第9話 「隠れた想い」
ベラーナ機とアストラーダ機が左右に割れてGビャクヤを見る。
「任せろ!パワークロノス!これでとどめだ!」
ガリラが気付いた時には遅かった。
大爆発とともにガリラが粉々になる。
「下はバミューダから離れていませんね?」
守里が息を切らしながら、アル・レレン艦長に聞く。
「問題ない!ガリラが落下して行くだけだ!」
ベラーナとストラーダも息を切らしている。
守里は同時に汗を拭った。
「マイールは!!」
守里が叫ぶが、アル・レレン艦長が落ち着かせるように言った。
「シークル艦近くで待機。
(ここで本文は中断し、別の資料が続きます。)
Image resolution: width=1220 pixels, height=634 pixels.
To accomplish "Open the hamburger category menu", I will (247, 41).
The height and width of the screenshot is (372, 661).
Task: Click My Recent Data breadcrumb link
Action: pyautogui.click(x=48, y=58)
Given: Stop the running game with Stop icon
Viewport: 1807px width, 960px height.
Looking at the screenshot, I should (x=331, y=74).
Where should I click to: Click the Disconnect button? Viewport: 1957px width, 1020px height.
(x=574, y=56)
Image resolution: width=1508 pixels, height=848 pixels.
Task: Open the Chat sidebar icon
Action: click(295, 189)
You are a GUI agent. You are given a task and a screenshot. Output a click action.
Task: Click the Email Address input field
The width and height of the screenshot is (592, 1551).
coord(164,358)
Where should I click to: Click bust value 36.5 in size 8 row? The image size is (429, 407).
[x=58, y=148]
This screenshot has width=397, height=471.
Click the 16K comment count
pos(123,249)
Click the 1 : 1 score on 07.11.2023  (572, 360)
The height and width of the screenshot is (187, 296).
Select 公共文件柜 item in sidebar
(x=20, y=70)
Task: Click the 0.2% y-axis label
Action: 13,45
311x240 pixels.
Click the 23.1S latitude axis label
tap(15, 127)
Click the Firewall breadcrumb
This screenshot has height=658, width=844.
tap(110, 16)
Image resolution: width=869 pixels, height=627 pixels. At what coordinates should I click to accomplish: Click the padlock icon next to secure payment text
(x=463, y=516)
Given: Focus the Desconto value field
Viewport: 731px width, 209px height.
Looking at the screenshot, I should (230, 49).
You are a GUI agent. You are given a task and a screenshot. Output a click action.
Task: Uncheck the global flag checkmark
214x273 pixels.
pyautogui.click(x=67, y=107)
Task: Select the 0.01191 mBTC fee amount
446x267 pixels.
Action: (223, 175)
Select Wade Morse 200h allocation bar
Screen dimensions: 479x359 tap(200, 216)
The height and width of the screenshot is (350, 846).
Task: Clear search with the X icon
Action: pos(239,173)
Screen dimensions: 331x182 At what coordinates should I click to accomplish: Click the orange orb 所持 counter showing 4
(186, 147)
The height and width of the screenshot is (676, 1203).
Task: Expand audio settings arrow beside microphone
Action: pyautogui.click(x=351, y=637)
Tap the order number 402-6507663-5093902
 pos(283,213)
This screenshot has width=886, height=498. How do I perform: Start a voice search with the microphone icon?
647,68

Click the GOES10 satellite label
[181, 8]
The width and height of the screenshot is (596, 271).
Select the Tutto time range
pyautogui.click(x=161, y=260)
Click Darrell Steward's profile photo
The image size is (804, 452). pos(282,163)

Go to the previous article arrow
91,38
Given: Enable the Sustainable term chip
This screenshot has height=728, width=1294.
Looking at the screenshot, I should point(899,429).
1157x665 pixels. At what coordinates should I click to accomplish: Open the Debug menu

守里君、親父さんの持ってきたマーズの鉱石は本物だ」
一瞬ホッとすると続けてアル・レレン艦長は話し出す。
「親父さんによると、マーズの鉱石の一部は既に使われているとのことだ。マイールは強化されている。倒せばアゼラは消滅する」
守里はいよいよ最期が近づいていると知って黙っていられなかった。
「セイナ!」
セイナが戦艦内で振り向くと守里が叫ぶ。
「俺は…ラライナが大切だった…だけど、初めて会った時から…セイナが好きなんだ!」
セイナと初めてぶつかった時のことを思い出していた。
ずいぶん昔のようで昨日のように感じる。
ララとカンナ、トキノも真面目に感じ取っていた。
「思い出に捕らわれてじゃない!現実にいる…セイナが!」
セイナは両手をぎゅっと握って聞いている。
「もっとしっかりするまで待ってくれ!迎えに行く!」
守里が叫ぶ。
「言えんじゃん!」
ベラーナが手を叩きながら言う。
「妹がね…まあ…だろうな…」
アストラーダも目を閉じて納得する。
「生きて!絶対迎えに来ないとやだよ…私も…剣が好き…」
小さな声でセイナが言った。
ベラーナは感情を表すセイナの声を初めて聞いた。
ララもカンナも、トキノも聞いたことがない。
麻生とリリアンは娘の成長を感じていた。
「出てこいよ!マイール!!」
守里が叫ぶ。
沈黙のあと格納庫が開く音がして緊張が走った。